Element and text position data
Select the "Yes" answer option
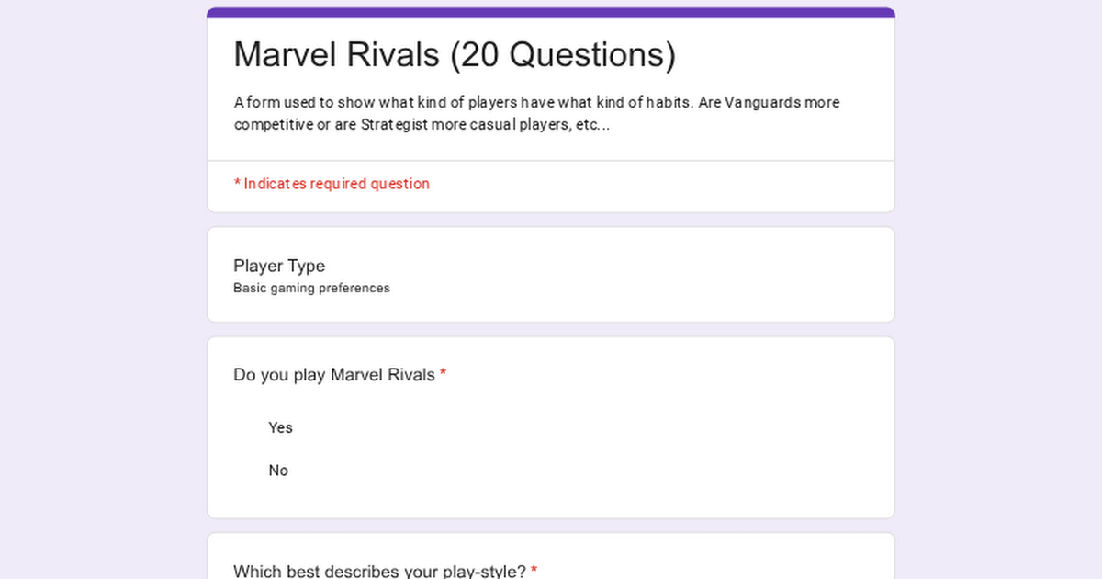click(x=280, y=427)
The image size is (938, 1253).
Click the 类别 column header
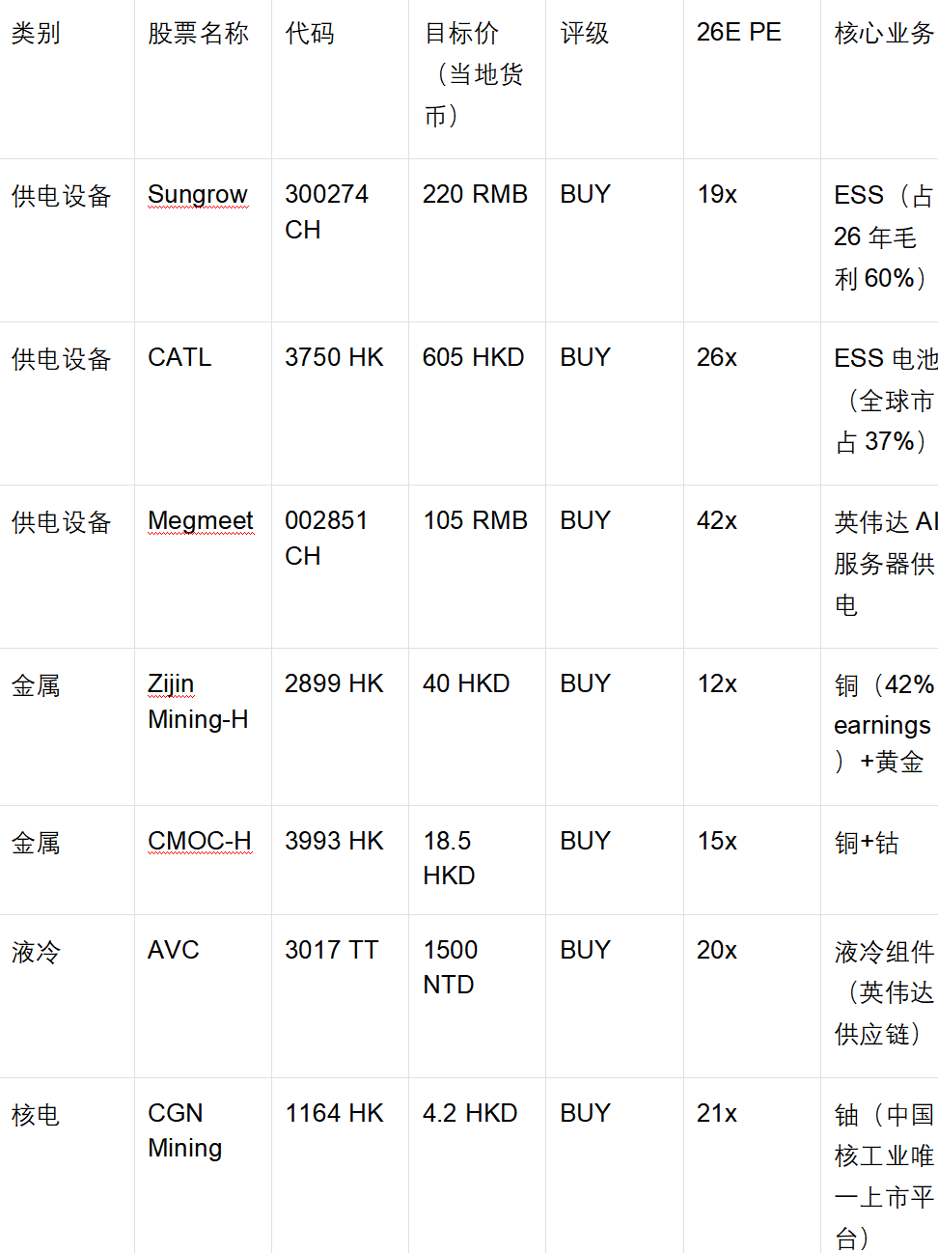click(x=36, y=34)
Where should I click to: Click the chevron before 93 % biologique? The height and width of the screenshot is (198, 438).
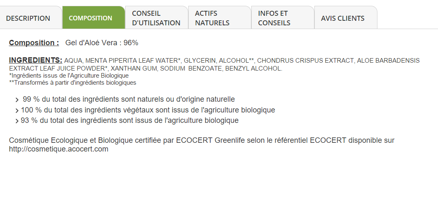(x=17, y=121)
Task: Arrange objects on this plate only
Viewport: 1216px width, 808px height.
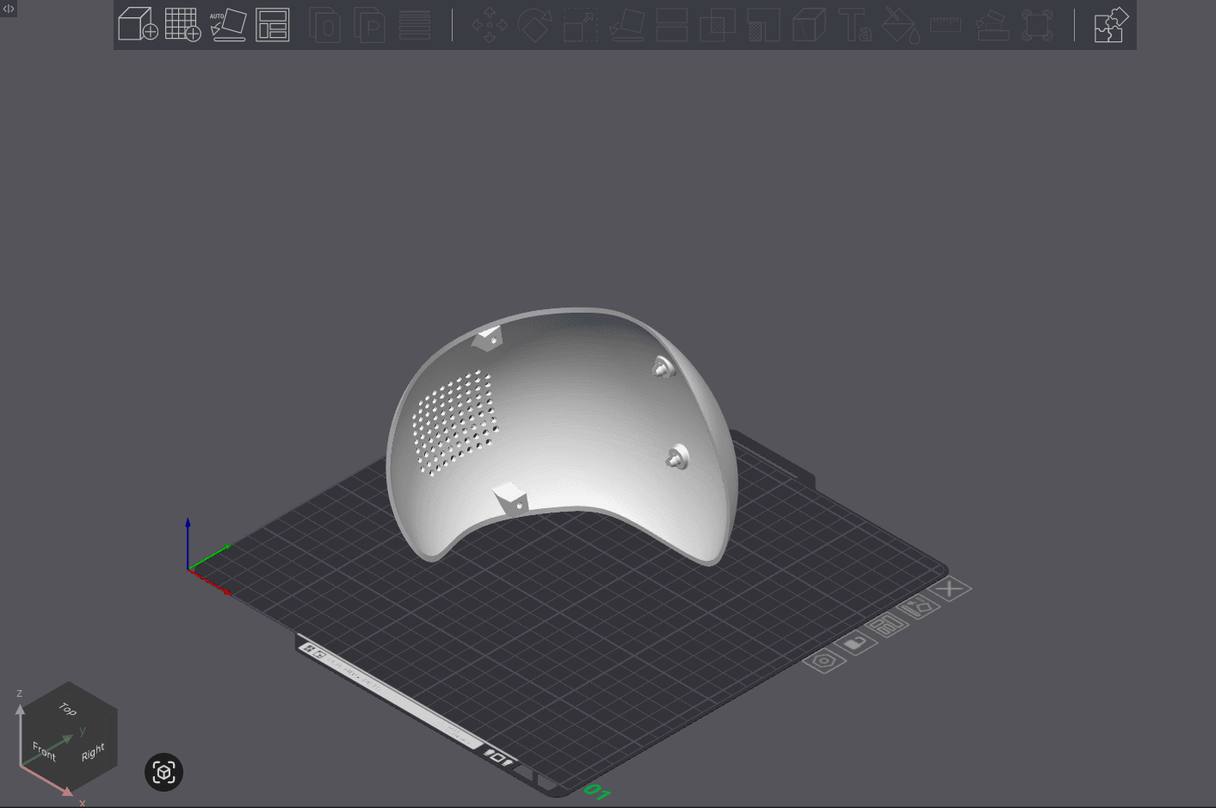Action: (889, 625)
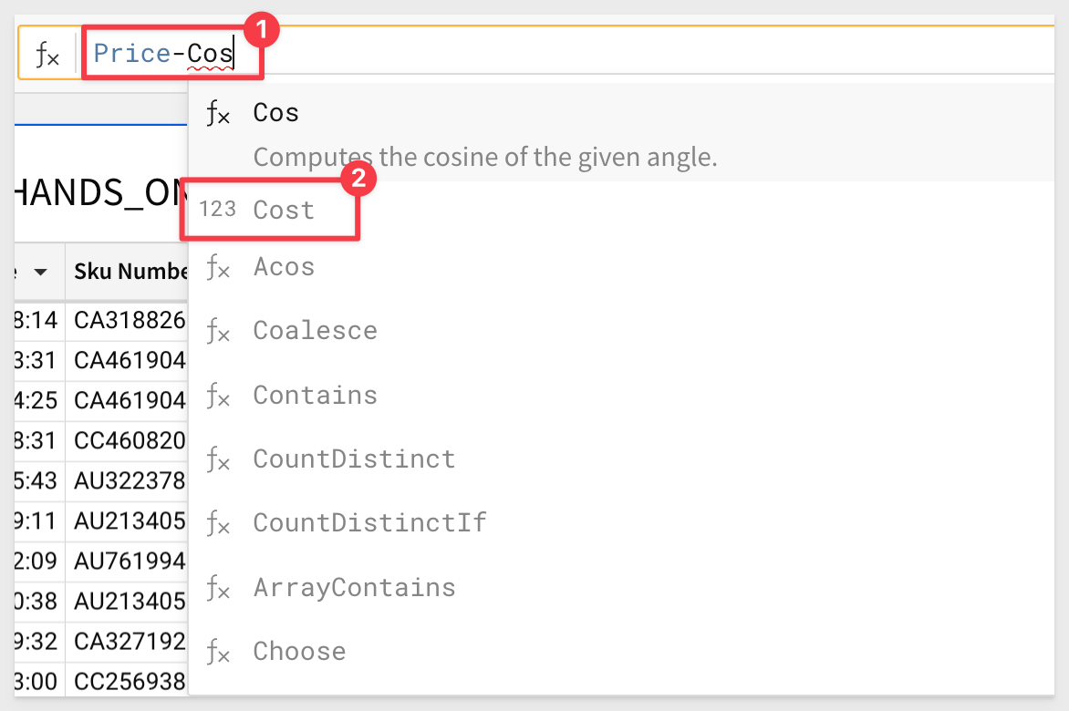Viewport: 1069px width, 711px height.
Task: Select cell with SKU CA318826
Action: point(127,320)
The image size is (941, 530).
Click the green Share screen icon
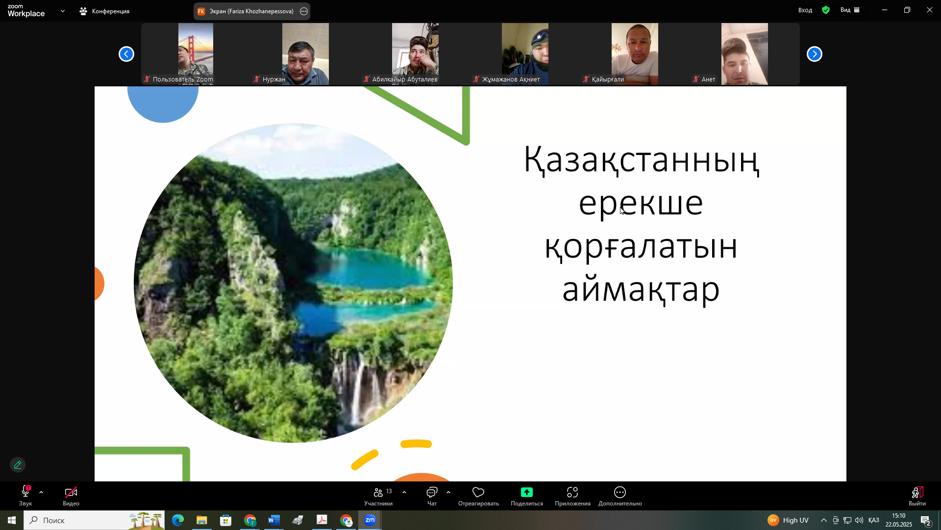527,493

### Exercise requirements:
Copy every one of the records above word for word, leaving out the pictures.

### Solution below:
Select the "Yes" answer option
click(x=280, y=427)
The image size is (938, 1253).
Click the 类别 column header
click(x=36, y=34)
Where should I click to: Click the chevron before 93 % biologique? The height and width of the screenshot is (198, 438).
(x=17, y=121)
Task: Arrange objects on this plate only
Viewport: 1216px width, 808px height.
Action: (889, 625)
Viewport: 1069px width, 711px height.
Task: Select cell with SKU CA318826
Action: point(127,320)
The image size is (941, 530).
Click the green Share screen icon
527,493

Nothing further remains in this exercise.